__HOW TO COMPLETE THIS TASK__. Using the data below, output a verbatim copy of the lines between the one holding "Enable Auto add VMs in specified groups" and the one holding "Screen dimensions: 1366x742", inclusive, without any pictures.

(Stored records)
______________________________

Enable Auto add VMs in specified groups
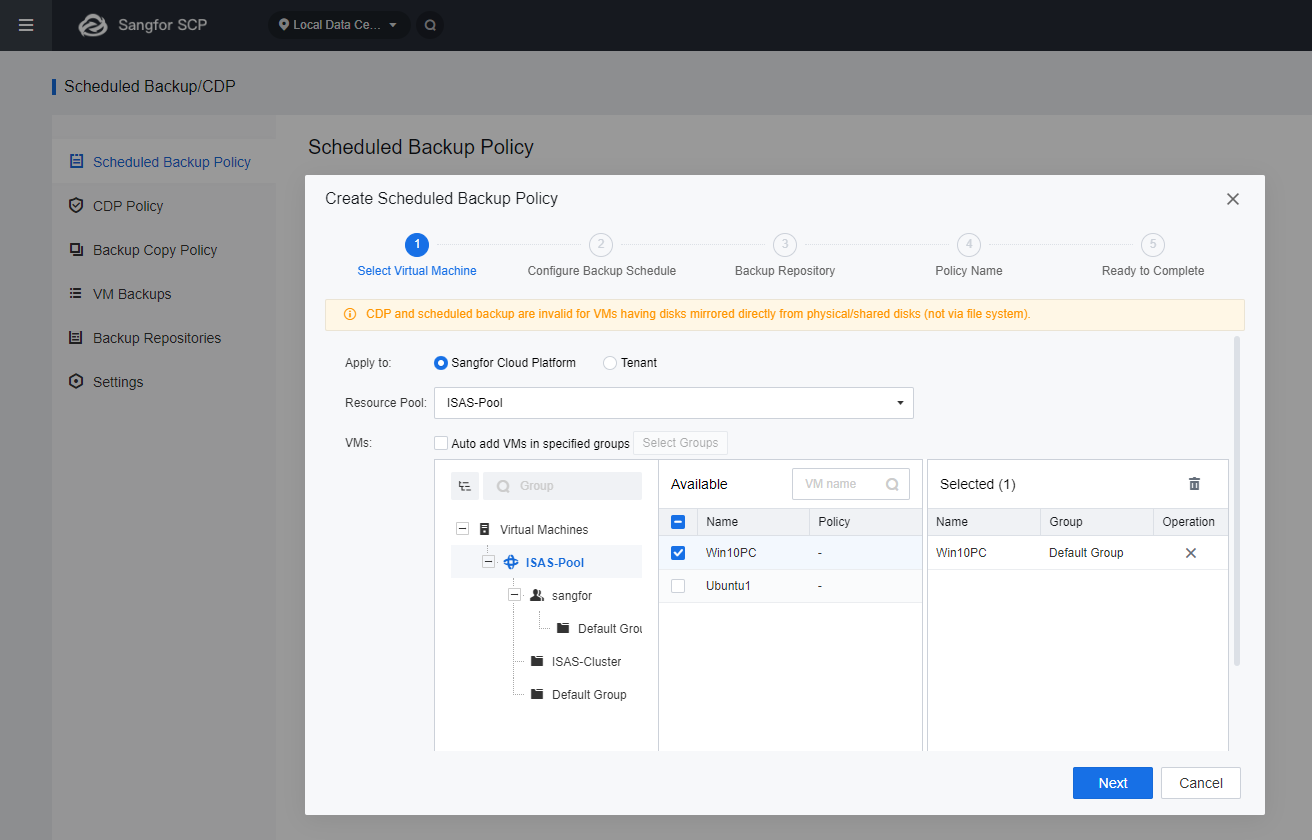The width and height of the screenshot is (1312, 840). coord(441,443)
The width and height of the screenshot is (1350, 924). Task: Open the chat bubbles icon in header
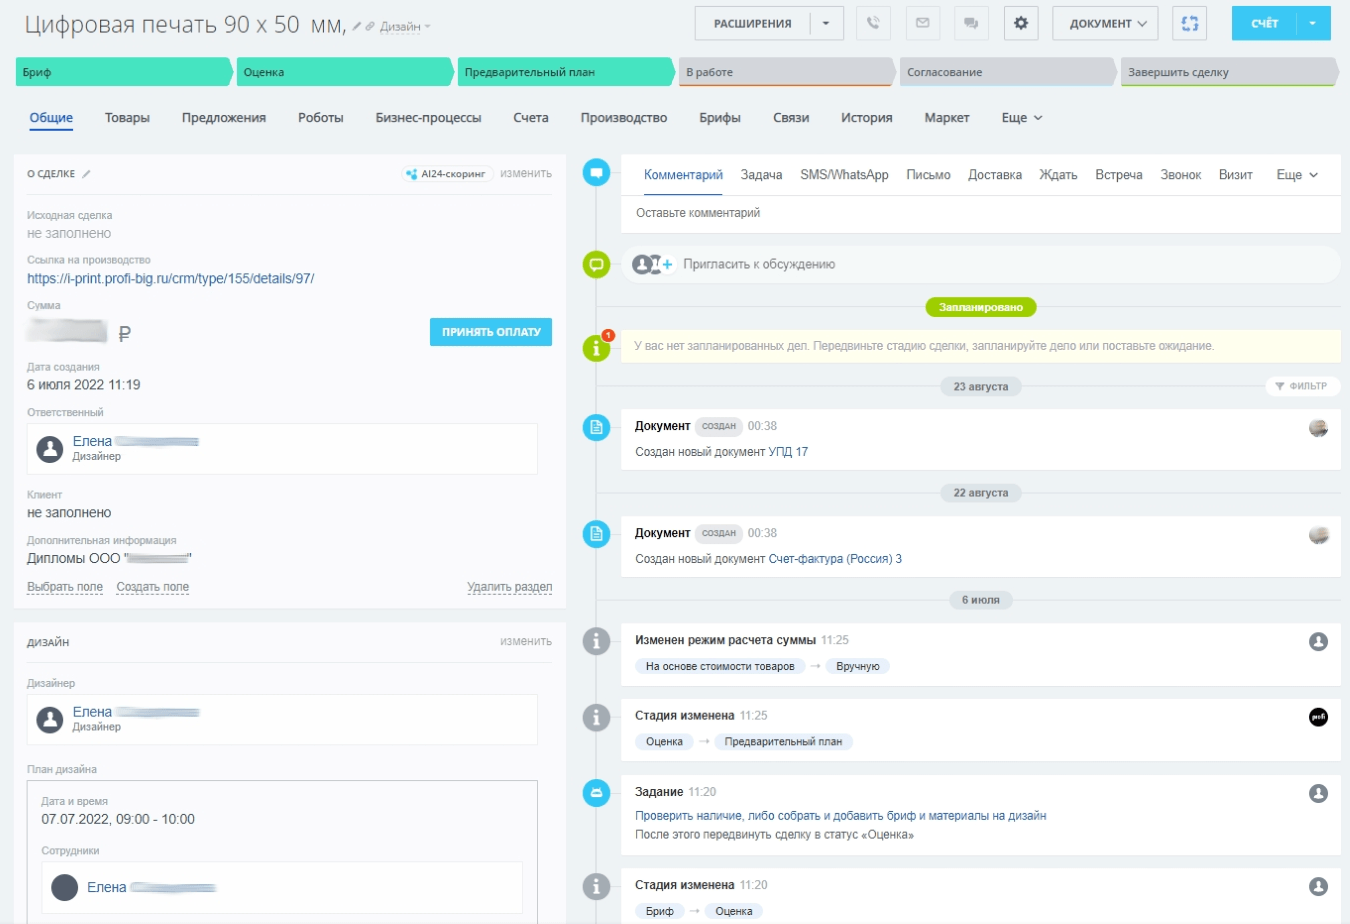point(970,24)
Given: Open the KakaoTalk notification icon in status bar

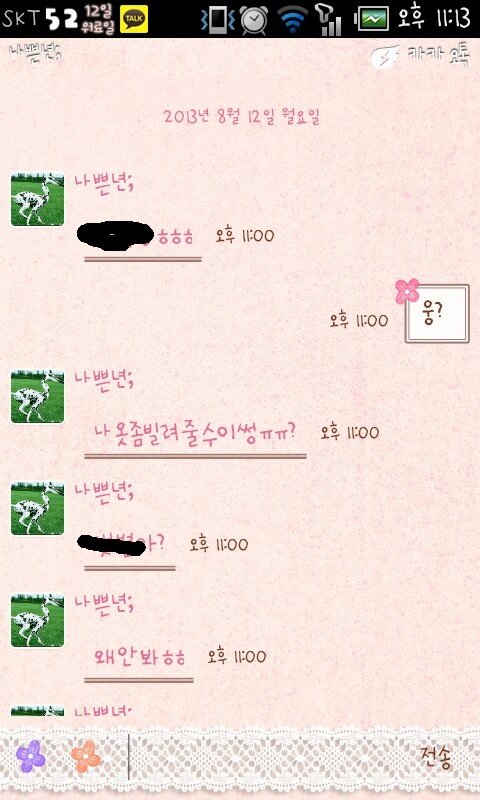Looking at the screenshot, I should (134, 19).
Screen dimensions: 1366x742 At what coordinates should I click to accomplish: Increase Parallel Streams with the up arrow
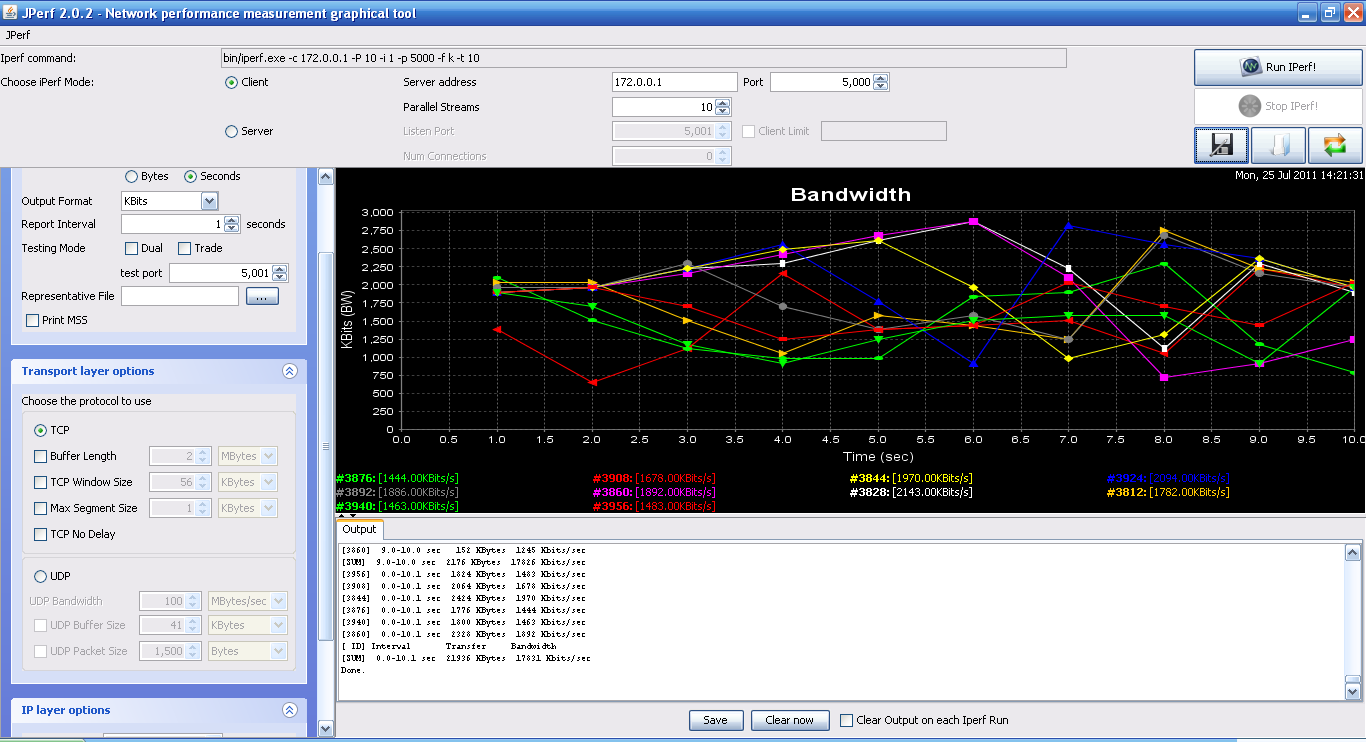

______________________________

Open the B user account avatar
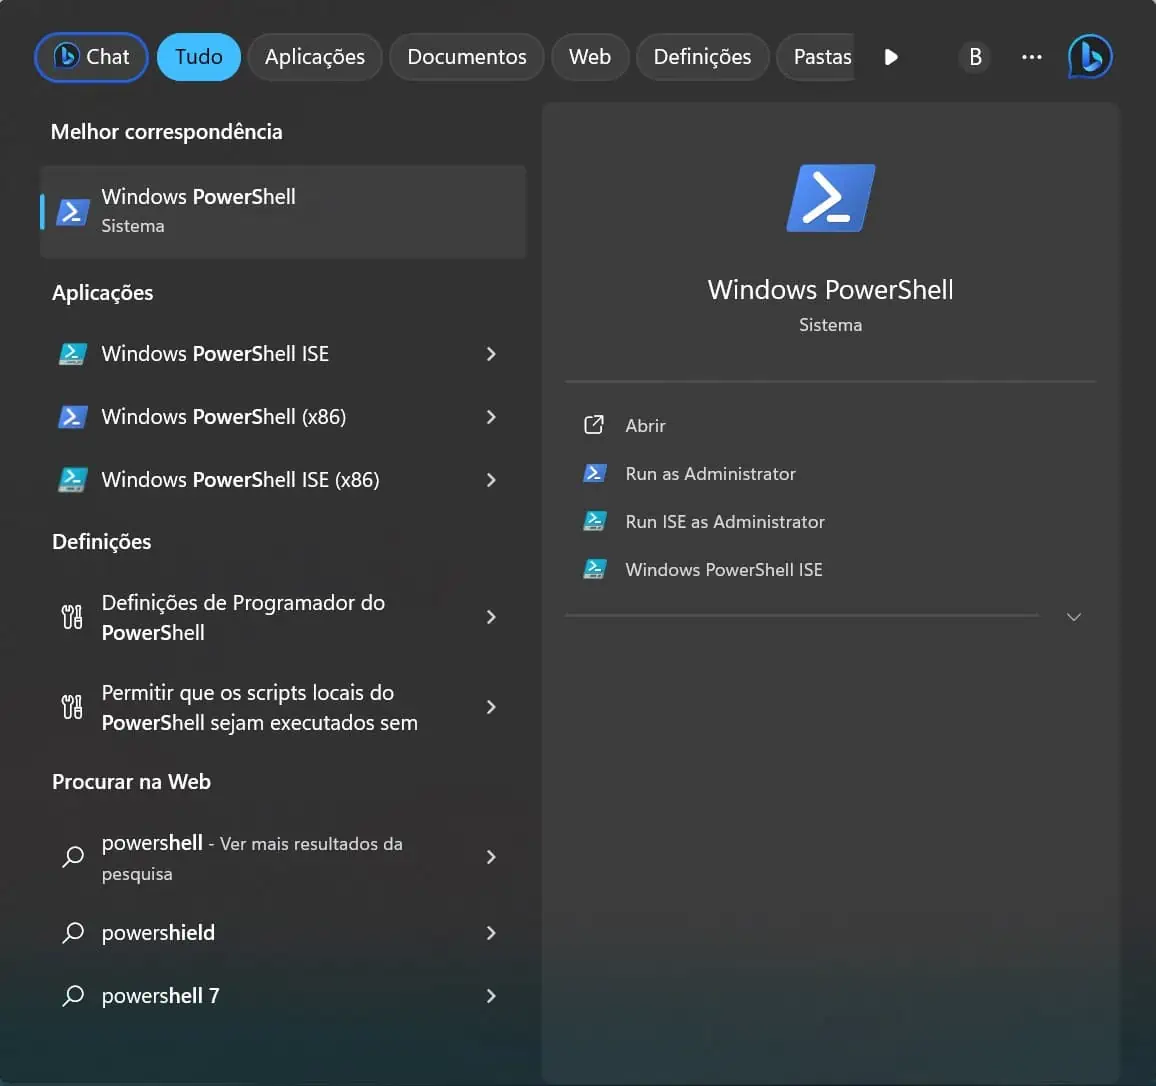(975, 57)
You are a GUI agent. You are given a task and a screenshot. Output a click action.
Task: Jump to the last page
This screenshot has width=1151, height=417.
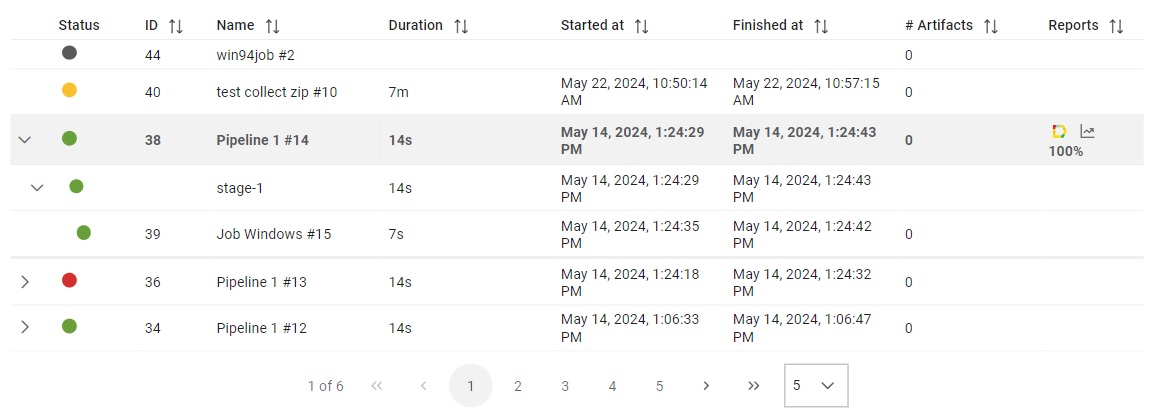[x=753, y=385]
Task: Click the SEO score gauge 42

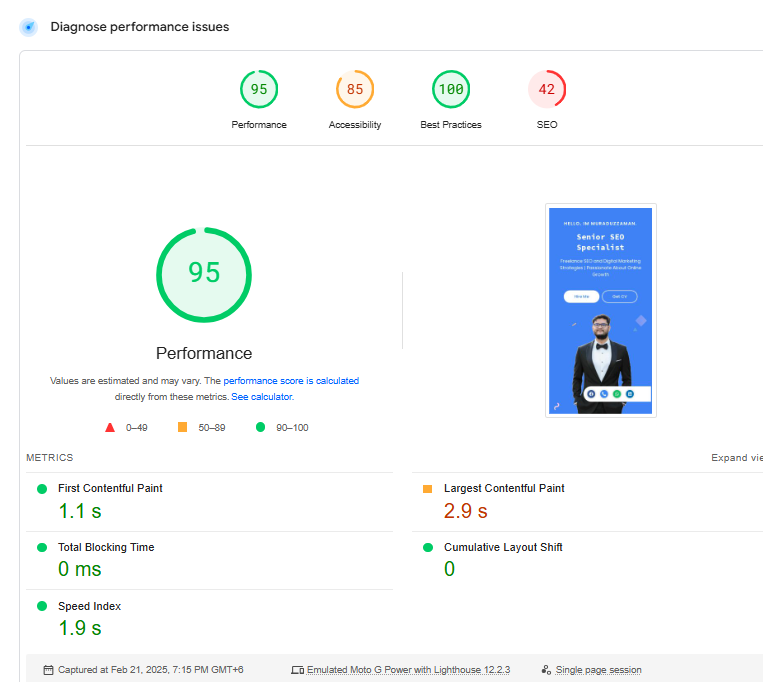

______________________________

__RESPONSE AREA__.
Enable Auto add VMs in specified groups
The width and height of the screenshot is (1312, 840). coord(441,443)
The width and height of the screenshot is (1350, 924). Task: Open the chat bubbles icon in header
point(970,24)
Given: Open the KakaoTalk notification icon in status bar

Looking at the screenshot, I should (134, 19).
Screen dimensions: 1366x742 At what coordinates should I click to accomplish: Increase Parallel Streams with the up arrow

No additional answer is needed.